Drake heard Dahl mustering the troops. “Well, we’ll just have to come up with a way for you to earn your keep.” He waited until she had climbed to her feet then caught hold of her shoulders and gazed into her sparkling eyes.
“Seriously, Kennedy, the answer to all your questions is yes. But I can’t deal with all that right now. I have my own baggage that we need to discuss, and I so need to keep focused.” He nodded towards the void. “Down there is Alicia Myles. You might think of our journey so far as being dangerous, of this Tomb as being dangerous, but, believe me, they’re nothing compared to that bitch.”
“He’s right,” Wells came up and caught the last comment. “And I’m seeing no other way out of here, Drake. No way to avoid her.”
“And we can’t block the route because we need a way out,” Drake nodded. “Yes, I’ve trawled through every scenario too.”
“Knew you would have.” Wells smiled as if he’d known all along that Drake was still one of his boys. “C’mon, the turnip’s bellowing.”
Drake followed his old boss to the ledge, then took his place behind Ben and Dahl. One appraising glance saw everyone refreshed but edgy about what lay ahead.
“Four down,” Dahl said, and shuffled away across the ledge, mountain at his back.
The next niche was a surprise and gave them all a fortifying boost. It was the Tomb of Thor, son of Odin.
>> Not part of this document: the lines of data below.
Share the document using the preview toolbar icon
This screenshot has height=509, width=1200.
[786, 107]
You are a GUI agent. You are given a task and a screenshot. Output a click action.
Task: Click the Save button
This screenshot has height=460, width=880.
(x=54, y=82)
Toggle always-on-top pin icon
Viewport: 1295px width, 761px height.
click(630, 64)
Parnevik was bleating as if he’d discovered a Yeti camped out in Death Valley. And, for him, he had. The Professor of Nordic mythology had located the Tomb of Thor, arguably the best known Nordic figure of all time thanks in part to Marvel comics.
Pure elation.
And for Drake, the presence of Thor suddenly made it all the more real.
There was a respectful silence. Everyone knew of Thor, or at least some incarnation of the Viking God of thunder and lightning. Parnevik lectured about Thorsday, or as we now know it — Thursday. This interlaced with Wednesday — or Wodensday, or Odinsday. Thor was the greatest warrior-god known to man, a hammer-wielding, enemy-felling tour de force. The pure epitome of Viking manhood.
It was all they could do to drag Parnevik away and stop him from trying to examine Thor’s bones there and then. The next niche, the sixth, contained Loki, the brother of Thor and another of Odin’s sons.